November 4, 2011 Time Capsule No Comments

I wrote weekly editorials for a boutique industry newsletter for several years, anxious for both audience and income. I learned a lot about coming up with ideas for the weekly grind, trying to be simultaneously opinionated and entertaining in a few hundred words, and not sleeping much because I was working all the time. They’re fun to read as a look back at what was important then (and often still important now).
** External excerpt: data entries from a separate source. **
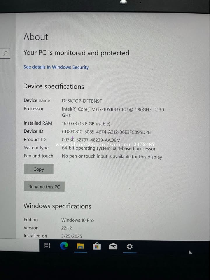This screenshot has height=280, width=210.
Task: Click the taskbar search box
Action: [20, 245]
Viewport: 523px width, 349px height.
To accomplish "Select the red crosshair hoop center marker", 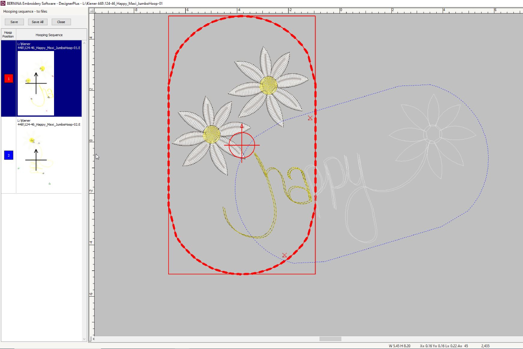I will coord(241,145).
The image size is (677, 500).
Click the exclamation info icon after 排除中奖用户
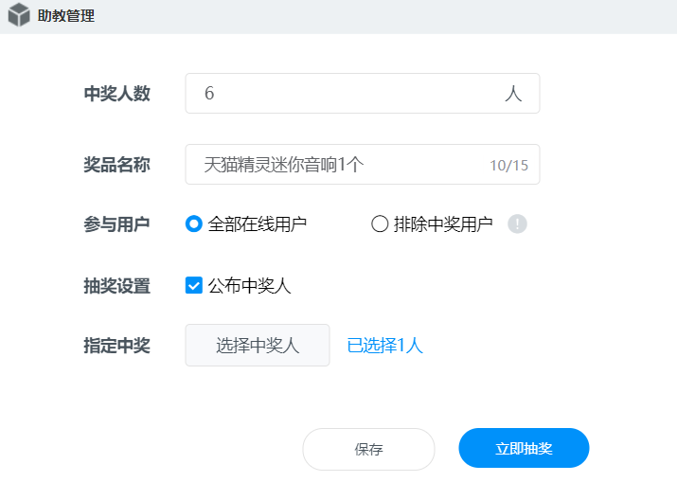517,223
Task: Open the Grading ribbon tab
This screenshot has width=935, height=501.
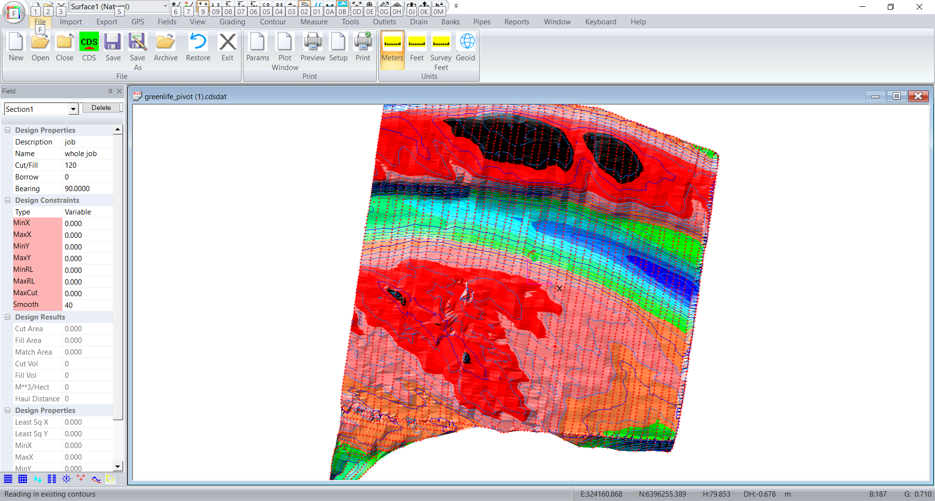Action: tap(232, 22)
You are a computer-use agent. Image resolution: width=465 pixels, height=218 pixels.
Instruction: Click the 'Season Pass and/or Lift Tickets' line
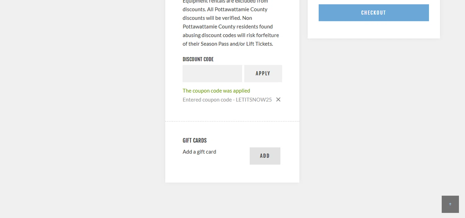228,44
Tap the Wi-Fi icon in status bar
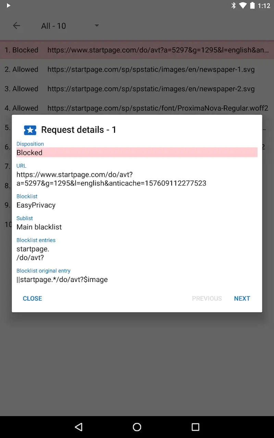274x438 pixels. [x=242, y=5]
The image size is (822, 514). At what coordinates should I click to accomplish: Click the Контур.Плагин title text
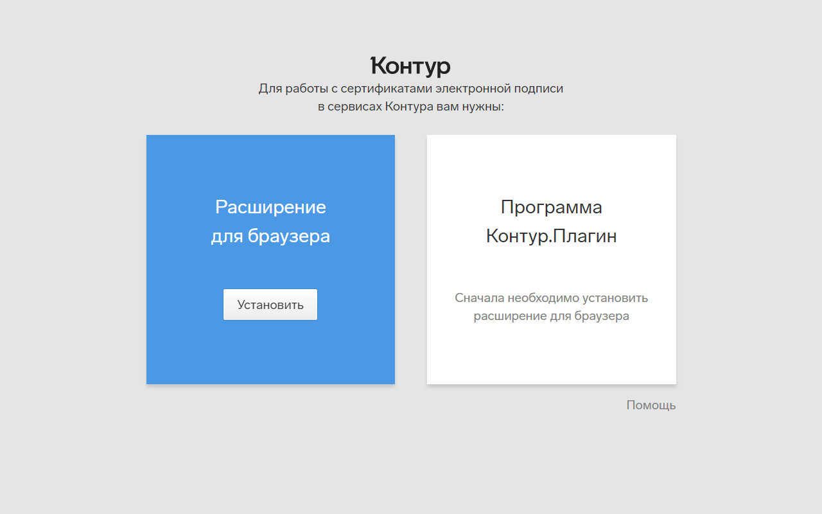pos(551,235)
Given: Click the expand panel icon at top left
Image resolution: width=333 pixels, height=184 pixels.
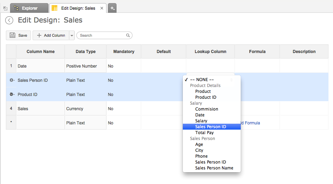Looking at the screenshot, I should [5, 8].
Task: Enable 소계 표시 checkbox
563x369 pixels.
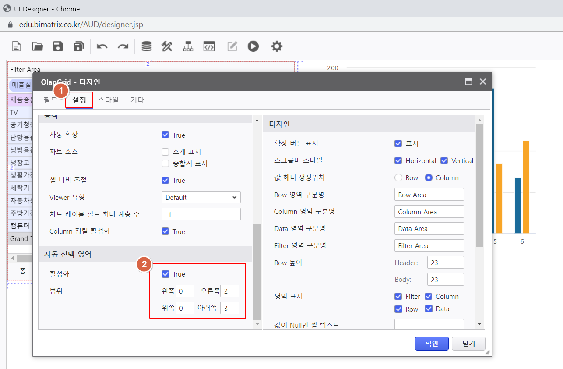Action: [x=165, y=152]
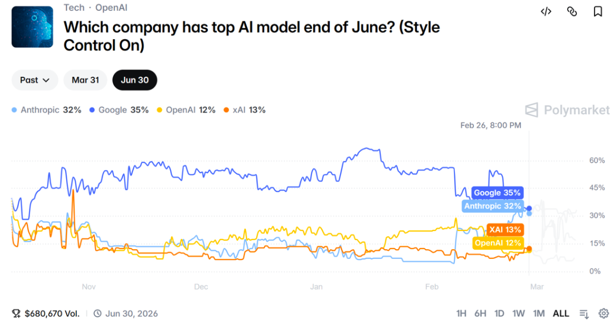This screenshot has height=326, width=615.
Task: Select the Jun 30 date tab
Action: coord(135,80)
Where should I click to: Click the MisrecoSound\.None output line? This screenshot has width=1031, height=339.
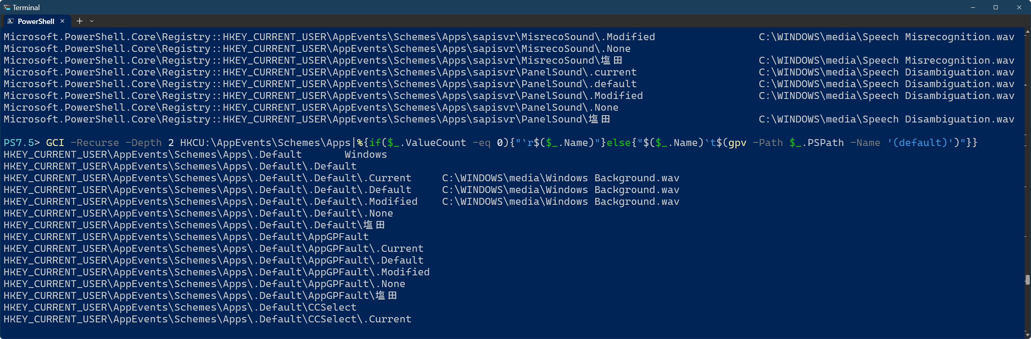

I wrote this piece in October 2006.

Leapfrog’s Leap into Irrelevance
By Mr. HIStalk

mrhmedium

I sat in a hotel ballroom back in 2001 or 2002, hearing about The Leapfrog Group for the first time as an IT director in a large IDN. Like most people in the room, I was both energized and concerned. I liked the idea of a short list of evidence-based hospital quality standards. However, I worried that my hospital might have a tough time meeting them, thereby raising the ire of the big-employer healthcare dollars that were supposedly backing Leapfrog to the hilt.

Predictions were dire back then in the post dot-bomb nuclear winter. Hospitals would be wildly overbedded. Savvy baby boomers, emboldened by buying books and dog food online, would be calling the shots, making shrewd healthcare decisions and choosing providers based on stringent quality measures that would be plastered all over the Web. Unfocused, change-resistant hospitals, which included all the ones I’d ever worked for or heard of, would be road kill.

If the IOM’s “To Err is Human” was embarrassing to hospitals, Leapfrog was threatening. Their mandates were prescriptive, concentrating on “just do it” guidelines. If you didn’t like their requirements, that was just too bad. Cisco and GM and other big employers had already decided you’d have to play ball their way for a change. Medical experts in fields that were covered by the Leaps howled, demanding to see the evidence supporting them, but it was not forthcoming. Leapfrog wasn’t looking for a debate.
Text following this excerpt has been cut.